Exclusion Through Inclusion. Struggles Over the Scalar Regimes of Belonging Europe and the Family at the 1995 Fourth UN World Conference on Women and the Agency of (Polish) Women

Front Sociol. 2019 Jul 16:4:55. doi: 10.3389/fsoc.2019.00055. eCollection 2019.

Abstract

Gender regimes of belonging are contextually variable and closely linked to other regimes of belonging, such as the family, the nation, or, the region. In the case of Poland, this contextuality and interdependence becomes apparent when analyzing struggles between feminist and Catholic anti-choice environments. While the first group opts for gender democracy, the other favors a familistic social order. In the mid-90s, the struggle over "Polish" gender regimes took an international dimension and was played out as well at the international fora of the UN. When women's rights actors from Poland appeared at the 4th World Conference on Women held by the UN in China in 1995, they experienced being positioned within a pre-structured spatial order and learned that this positioning and the synthesis within scalar regimes of belonging, such as the scale of family but also that of region, have a major impact on their political agency.

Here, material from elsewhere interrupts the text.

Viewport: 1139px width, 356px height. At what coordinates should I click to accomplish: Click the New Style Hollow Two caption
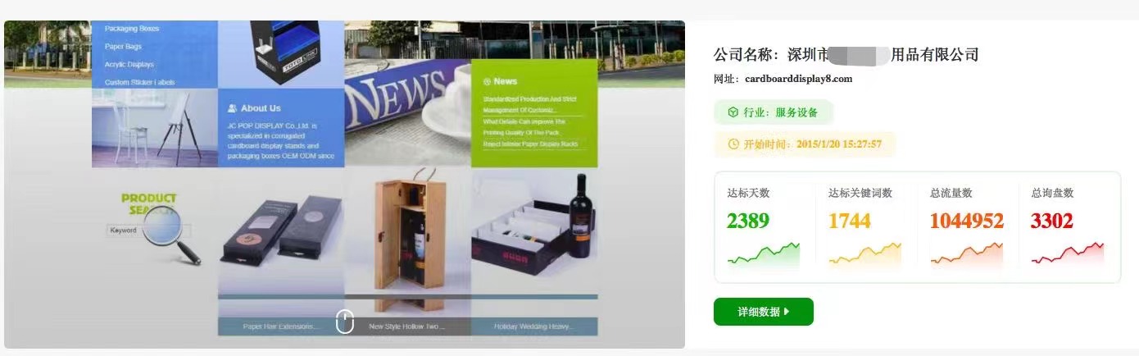coord(407,326)
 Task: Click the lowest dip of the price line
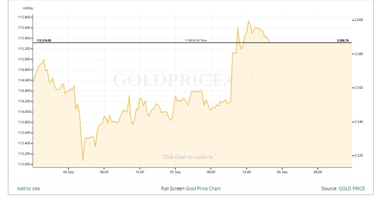click(82, 160)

The spatial order of the UN is a field of conflict, as certain positioning within regimes of belonging might limit political agency and therefore constrain the making of claims. NGOs struggle to get representation and definitional power over space and collective identity categories, but they also put effort into changing the very composition and hierarchies within identity regimes. Toward this end, they form coalitions and networks and perform group identities and may even act in opposition to institutionalized regimes of belonging. The use of concepts such as belonging and scale allows us to avoid the analytical limits that are linked to the theoretical frameworks of recognition and identity politics. This article explores the strategies of scalar politics of belonging applied by NGOs, which also lead to the establishment of bodies representing women from the post-socialist countries of Central and Eastern Europe, such as the Karat Coalition, but it also draws attention to the political effects of scaling belonging through the "family" or "Europe." Today, the question as to what shape gender regimes of belonging should take is still an important site of struggle.

Keywords: Central and Eastern Europe (CEE); Poland; United Nations (UN); agency; familism; politics of belonging; scales; transnational feminism.